Because of their long temporal and spatial shadow and profound impact on people and patterns of development, this current renewed enthusiasm for building large dams urgently demands closer scrutiny. Using case studies we examine to what extend the presented objectives and justifications are materialized and their impacts. Hydropower development has been promoted by the World Bank as a high risk high reward strategy; in this paper we examine who bears the risks and who benefits from the rewards?
Based on case studies, analysis of policy documents, dam projects documentation (contracts such as concessions, power purchase agreements) and strategic reports from different financial stakeholders (multilaterals, commercial banks, investors), combined with scientific literature, we aim at documenting genuine driving interests of different advocates of large dams and the repercussions of related risks.
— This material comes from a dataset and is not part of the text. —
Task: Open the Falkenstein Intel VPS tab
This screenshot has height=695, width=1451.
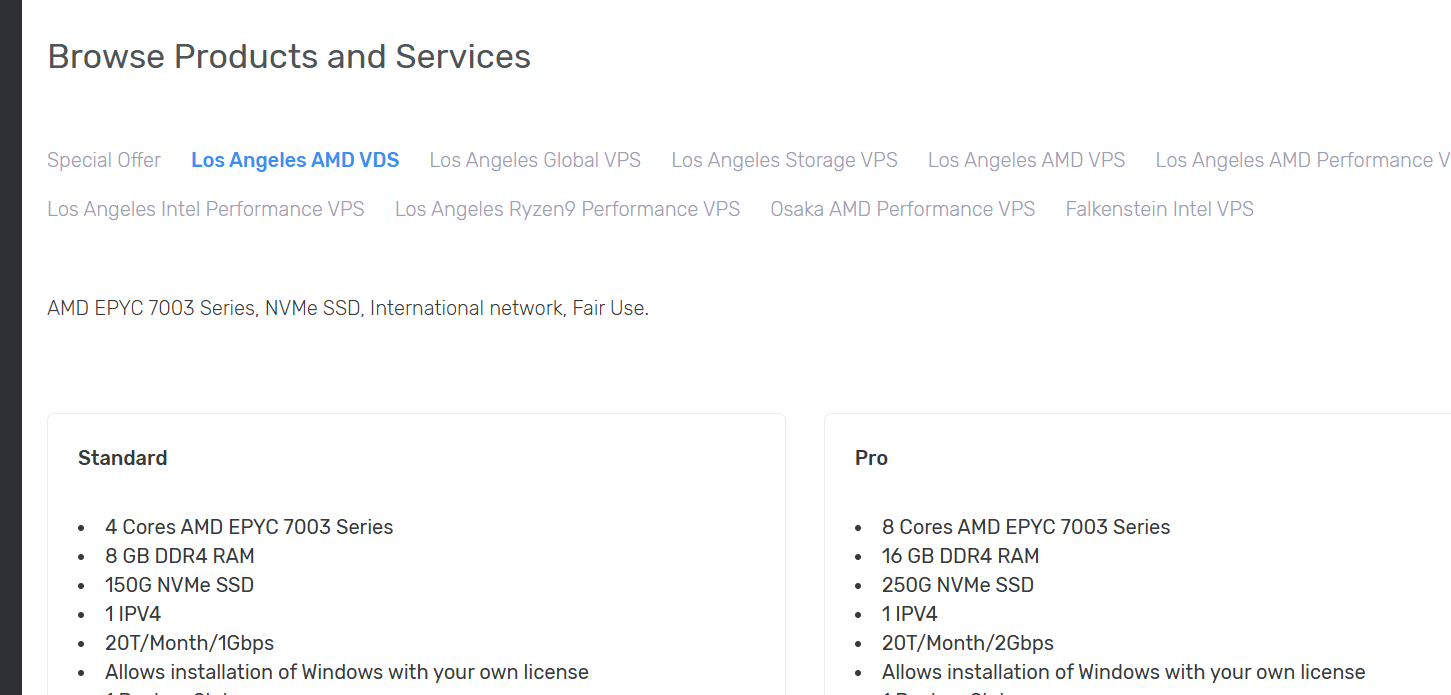Action: tap(1159, 209)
Using recent insights from the political ecology and financialisation literature, we analyze hydropower programs in three regions: the Mekong, the Himalaya and Western Africa.
Results and Discussion
Private actors play an increasingly prominent role and traditional sources of funding such as the International Financial Institutions have taken on a more facilitatory responsibility. This has been made possible with the deregulation of the energy sector alongside liberalization of the finance sector.
n this context, dam development involves the creation of new financial opportunities and products that are attractive to regional and global commercial financial actors. We conclude that the commercial banks and private investors are more concerned with returns on their investment than societal or developmental goals. Thus financiers are disconnected from energy production. Public agencies at the local, national, regional and global level have taken on different responsibilities but have lost influence on the processes of construction and operation decision-making, affecting their sovereignty over management of natural resources.
We show that hydropower development is increasingly attractive as an investment opportunity. By applying financial instruments which are normal procedure in the financial world yet rather new for the hydropower sector, the new players have fundamentally changed the game of large dam building. They have transformed hydropower development into obscure, secretive and complex financial constructions and have capital considerations influencing national energy policies in liberalized power markets. Private interests are now more decisive for decisions on hydropower construction than public development objectives. Given the enormous impact of dams and their long spatial and temporal shadows this can have long-term consequences which are difficult to foresee. Yet it does raise pertinent questions concerning development trajectories and (democratic) processes of governance, particularly where emerging regional and global financial actors have divergent temporal interests than national governments.